Data entries:
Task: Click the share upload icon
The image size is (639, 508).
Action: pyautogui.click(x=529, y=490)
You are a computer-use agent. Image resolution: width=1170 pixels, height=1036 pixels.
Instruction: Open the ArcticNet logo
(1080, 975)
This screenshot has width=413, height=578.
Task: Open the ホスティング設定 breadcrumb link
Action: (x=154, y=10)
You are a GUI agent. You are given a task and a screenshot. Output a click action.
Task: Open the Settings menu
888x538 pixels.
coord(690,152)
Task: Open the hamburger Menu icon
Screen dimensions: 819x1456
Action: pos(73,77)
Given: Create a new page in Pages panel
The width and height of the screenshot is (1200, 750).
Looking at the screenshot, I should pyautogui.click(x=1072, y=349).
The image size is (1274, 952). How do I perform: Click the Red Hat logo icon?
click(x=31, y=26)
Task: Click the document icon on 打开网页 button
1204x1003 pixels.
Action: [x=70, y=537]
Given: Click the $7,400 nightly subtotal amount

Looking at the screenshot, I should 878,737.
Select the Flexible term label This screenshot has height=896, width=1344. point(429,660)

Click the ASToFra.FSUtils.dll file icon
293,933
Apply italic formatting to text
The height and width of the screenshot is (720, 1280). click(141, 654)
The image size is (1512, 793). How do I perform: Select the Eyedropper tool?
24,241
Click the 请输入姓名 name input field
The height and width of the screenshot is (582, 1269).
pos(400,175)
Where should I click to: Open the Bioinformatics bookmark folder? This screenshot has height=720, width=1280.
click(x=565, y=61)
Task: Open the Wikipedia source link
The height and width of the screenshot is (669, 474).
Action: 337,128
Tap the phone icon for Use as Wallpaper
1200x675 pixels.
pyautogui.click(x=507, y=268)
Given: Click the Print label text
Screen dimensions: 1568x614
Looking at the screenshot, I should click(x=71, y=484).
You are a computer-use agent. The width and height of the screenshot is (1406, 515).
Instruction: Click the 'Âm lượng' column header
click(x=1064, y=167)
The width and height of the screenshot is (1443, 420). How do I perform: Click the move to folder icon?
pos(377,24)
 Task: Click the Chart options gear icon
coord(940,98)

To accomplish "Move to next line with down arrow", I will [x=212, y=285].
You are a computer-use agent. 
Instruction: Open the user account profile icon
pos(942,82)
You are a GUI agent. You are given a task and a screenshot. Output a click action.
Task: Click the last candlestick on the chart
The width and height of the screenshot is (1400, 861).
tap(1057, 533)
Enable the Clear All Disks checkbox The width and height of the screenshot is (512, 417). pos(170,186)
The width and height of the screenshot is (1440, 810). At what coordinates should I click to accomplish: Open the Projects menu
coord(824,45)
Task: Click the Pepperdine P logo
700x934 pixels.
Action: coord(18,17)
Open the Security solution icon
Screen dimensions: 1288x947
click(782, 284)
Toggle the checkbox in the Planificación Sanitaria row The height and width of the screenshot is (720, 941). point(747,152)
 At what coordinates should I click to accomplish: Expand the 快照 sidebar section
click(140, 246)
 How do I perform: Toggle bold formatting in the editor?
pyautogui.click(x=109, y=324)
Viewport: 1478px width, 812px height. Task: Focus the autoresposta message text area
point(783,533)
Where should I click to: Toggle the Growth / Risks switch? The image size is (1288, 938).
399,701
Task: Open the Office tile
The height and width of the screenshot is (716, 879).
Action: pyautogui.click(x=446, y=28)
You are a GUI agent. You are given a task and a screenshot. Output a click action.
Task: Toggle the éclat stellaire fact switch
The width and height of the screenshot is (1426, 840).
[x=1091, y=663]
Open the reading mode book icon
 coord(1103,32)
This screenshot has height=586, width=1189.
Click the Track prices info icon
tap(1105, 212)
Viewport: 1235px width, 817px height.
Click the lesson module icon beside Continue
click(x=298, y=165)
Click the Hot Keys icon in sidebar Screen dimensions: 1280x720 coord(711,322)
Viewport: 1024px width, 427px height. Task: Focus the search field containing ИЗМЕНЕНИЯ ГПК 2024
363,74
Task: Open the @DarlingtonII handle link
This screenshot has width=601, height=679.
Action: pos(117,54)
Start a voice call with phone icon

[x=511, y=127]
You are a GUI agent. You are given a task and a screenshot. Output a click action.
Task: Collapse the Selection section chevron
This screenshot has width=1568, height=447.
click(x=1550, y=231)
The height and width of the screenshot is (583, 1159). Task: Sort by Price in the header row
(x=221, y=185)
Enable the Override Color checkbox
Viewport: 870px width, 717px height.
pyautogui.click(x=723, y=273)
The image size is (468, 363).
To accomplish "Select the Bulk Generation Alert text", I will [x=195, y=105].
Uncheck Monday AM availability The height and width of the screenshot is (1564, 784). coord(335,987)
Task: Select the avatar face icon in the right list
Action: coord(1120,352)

Task requirements ->
All lines of the data above must be returned exactly.

Response to the exercise ->
Task: Click the share upload icon
The image size is (639, 508).
Action: pyautogui.click(x=529, y=490)
You are a computer-use agent. Image resolution: width=1170 pixels, height=1036 pixels.
Instruction: Open the ArcticNet logo
(1080, 975)
This screenshot has width=413, height=578.
Task: Open the ホスティング設定 breadcrumb link
Action: (x=154, y=10)
You are a GUI agent. You are given a task and a screenshot. Output a click action.
Task: Open the Settings menu
888x538 pixels.
coord(690,152)
Task: Open the hamburger Menu icon
Screen dimensions: 819x1456
Action: pos(73,77)
Given: Create a new page in Pages panel
The width and height of the screenshot is (1200, 750).
Looking at the screenshot, I should pyautogui.click(x=1072, y=349).
The image size is (1274, 952). How do I perform: Click the Red Hat logo icon?
click(x=31, y=26)
Task: Click the document icon on 打开网页 button
1204x1003 pixels.
Action: [x=70, y=537]
Given: Click the $7,400 nightly subtotal amount

Looking at the screenshot, I should 878,737.
Select the Flexible term label This screenshot has height=896, width=1344. point(429,660)

Click the ASToFra.FSUtils.dll file icon
293,933
Apply italic formatting to text
The height and width of the screenshot is (720, 1280). click(141, 654)
The image size is (1512, 793). How do I perform: Select the Eyedropper tool?
24,241
Click the 请输入姓名 name input field
The height and width of the screenshot is (582, 1269).
pos(400,175)
Where should I click to: Open the Bioinformatics bookmark folder? This screenshot has height=720, width=1280.
click(x=565, y=61)
Task: Open the Wikipedia source link
The height and width of the screenshot is (669, 474).
Action: 337,128
Tap the phone icon for Use as Wallpaper
1200x675 pixels.
pyautogui.click(x=507, y=268)
Given: Click the Print label text
Screen dimensions: 1568x614
Looking at the screenshot, I should click(x=71, y=484).
You are a computer-use agent. The width and height of the screenshot is (1406, 515).
Instruction: Click the 'Âm lượng' column header
click(x=1064, y=167)
The width and height of the screenshot is (1443, 420). How do I perform: Click the move to folder icon?
pos(377,24)
 Task: Click the Chart options gear icon
coord(940,98)

To accomplish "Move to next line with down arrow", I will [x=212, y=285].
You are a computer-use agent. 
Instruction: Open the user account profile icon
pos(942,82)
You are a GUI agent. You are given a task and a screenshot. Output a click action.
Task: Click the last candlestick on the chart
The width and height of the screenshot is (1400, 861).
tap(1057, 533)
Enable the Clear All Disks checkbox The width and height of the screenshot is (512, 417). pos(170,186)
The width and height of the screenshot is (1440, 810). At what coordinates should I click to accomplish: Open the Projects menu
coord(824,45)
Task: Click the Pepperdine P logo
700x934 pixels.
Action: coord(18,17)
Open the Security solution icon
Screen dimensions: 1288x947
click(782, 284)
Toggle the checkbox in the Planificación Sanitaria row The height and width of the screenshot is (720, 941). point(747,152)
 At what coordinates should I click to accomplish: Expand the 快照 sidebar section
click(140, 246)
 How do I perform: Toggle bold formatting in the editor?
pyautogui.click(x=109, y=324)
Viewport: 1478px width, 812px height. Task: Focus the autoresposta message text area
point(783,533)
Where should I click to: Toggle the Growth / Risks switch? The image size is (1288, 938).
399,701
Task: Open the Office tile
The height and width of the screenshot is (716, 879).
Action: pyautogui.click(x=446, y=28)
You are a GUI agent. You are given a task and a screenshot. Output a click action.
Task: Toggle the éclat stellaire fact switch
The width and height of the screenshot is (1426, 840).
[x=1091, y=663]
Open the reading mode book icon
 coord(1103,32)
This screenshot has height=586, width=1189.
Click the Track prices info icon
tap(1105, 212)
Viewport: 1235px width, 817px height.
Click the lesson module icon beside Continue
click(x=298, y=165)
Click the Hot Keys icon in sidebar Screen dimensions: 1280x720 coord(711,322)
Viewport: 1024px width, 427px height. Task: Focus the search field containing ИЗМЕНЕНИЯ ГПК 2024
363,74
Task: Open the @DarlingtonII handle link
This screenshot has width=601, height=679.
Action: pos(117,54)
Start a voice call with phone icon

[x=511, y=127]
You are a GUI agent. You are given a task and a screenshot. Output a click action.
Task: Collapse the Selection section chevron
This screenshot has width=1568, height=447.
click(x=1550, y=231)
The height and width of the screenshot is (583, 1159). Task: Sort by Price in the header row
(x=221, y=185)
Enable the Override Color checkbox
Viewport: 870px width, 717px height.
pyautogui.click(x=723, y=273)
The image size is (468, 363).
To accomplish "Select the Bulk Generation Alert text", I will [x=195, y=105].
Uncheck Monday AM availability The height and width of the screenshot is (1564, 784). coord(335,987)
Task: Select the avatar face icon in the right list
Action: coord(1120,352)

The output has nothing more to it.